Top Areas of FINRA Focus for 2023

See highlights of FINRA’s continuing and emerging concerns on our annual comparison chart below, which keeps track of articulated priorities from year to year. (Items highlighted in gold are new for 2023; summary continues after chart.)

FINRA 2023 Exam and Risk Monitoring Report with Bates Chart and Summary – Prioritizing the Priorities

© 2023 Bates Group LLC
Source: 2023 Report on FINRA’s Examination and Risk Monitoring Program
(Compiled by Alex Russell, Managing Director, White Collar, Regulatory and Internal Investigations)

New Format and New Topics

The Annual Report lists member firm compliance obligations by topic now under five categories. Financial crimes, the newest category, incorporates previous sub-topics (e.g., cybersecurity and technology governance under SEC Regulation S-P) concerning compliance policies and procedures to safeguard customer records and information, as well as FINRA rules on business continuity planning and supervision.

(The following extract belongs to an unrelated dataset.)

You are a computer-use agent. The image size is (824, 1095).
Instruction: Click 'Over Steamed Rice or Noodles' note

This new category also incorporates “anti-money laundering, fraud and sanctions” obligations concerning policies and procedures required under FINRA rules (e.g., detection, suspicious activity reporting, testing, training, and customer due diligence) for compliance under the Bank Secrecy Act (BSA) and its implementing regulations (e.g., maintaining a Customer Identification Program (CIP); verifying the identity of legal entity customers; etc.). The Report notes that member firms should stay apprised of progress being made to implement the Anti-Money Laundering Act of 2020.

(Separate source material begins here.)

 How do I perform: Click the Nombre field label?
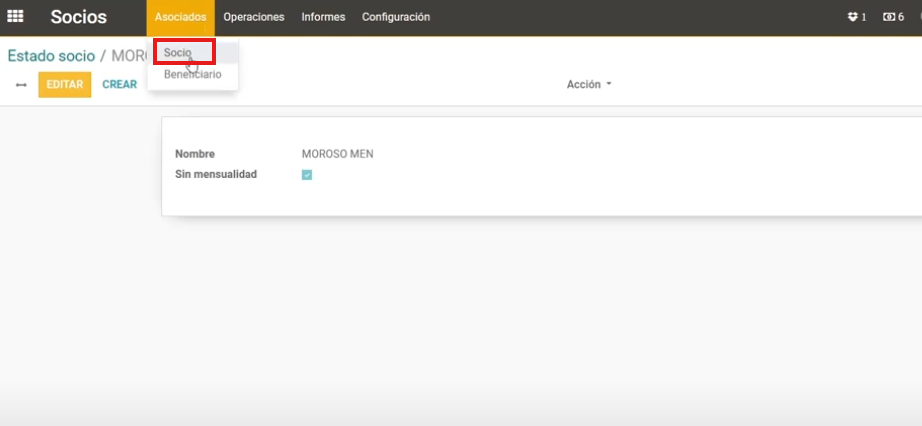click(195, 154)
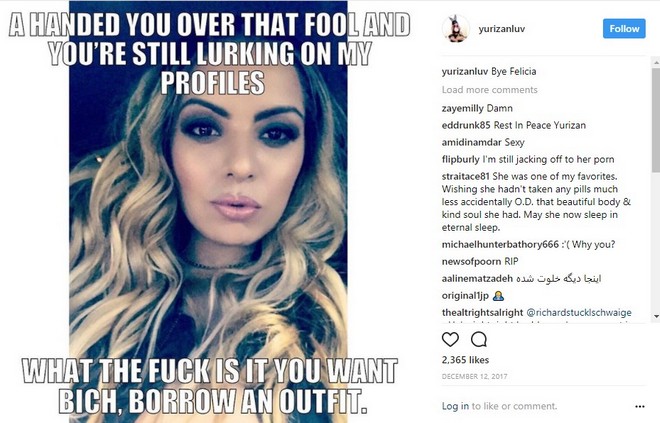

A new sub-topic for FINRA, under the category financial crimes, focuses on manipulative trading, which implicates rules on impermissible trading practices (e.g., use of deceptive devices, publication of transactions and quotations, order entry and execution practices.) The new sub-topic also emphasizes supervisory obligations to ensure a process for the review of securities transactions “reasonably designed to identify trades that may violate the Exchange Act, SEC rules or FINRA rules prohibiting insider trading and manipulative and deceptive devices.”

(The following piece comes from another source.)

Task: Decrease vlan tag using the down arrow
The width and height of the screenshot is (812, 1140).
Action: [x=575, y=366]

At the SIFMA luncheon, FINRA’s Ruppert discussed manipulative trading and what prompted the change. He shared that there is an increase in wash sales and front running activity. He suggested that member firms look at manipulative trading from the perspective of behavioral analytics, starting with alerts and complaints and looking for commonalities in the data, including, for example, common phone numbers, IP addresses, and branches used. He emphasized the importance of "stepping up controls, investigative work, SARs, risk monitoring, and reach-outs to FINRA.”

The remaining new sub-topics fall under the general category of market integrity and include FINRA rules on (i) fixed income and fair pricing that apply to transactions (including fixed income and municipals) generally requiring that a dealer charging a mark-up or mark-down do so based on the prevailing market price; (ii) reporting and order handling of fractional shares; and (iii) short sale and closeout requirement exceptions for bona fide market making activity.

Conclusion

FINRA’s Annual Report provides important guidance for compliance officers. This latest Annual Report reinforces the reach and depth of FINRA’s rules and brings to light practices member firms can consider for maintaining effective compliance programs.

Last year, Bates recommended that member firm compliance reviews shift from an annual review to ongoing reviews. In that light, this year’s Annual Report illustrates FINRA’s continuing efforts to guide compliance officers in navigating the expanding set of rules. As new developments arise, Bates will keep you apprised.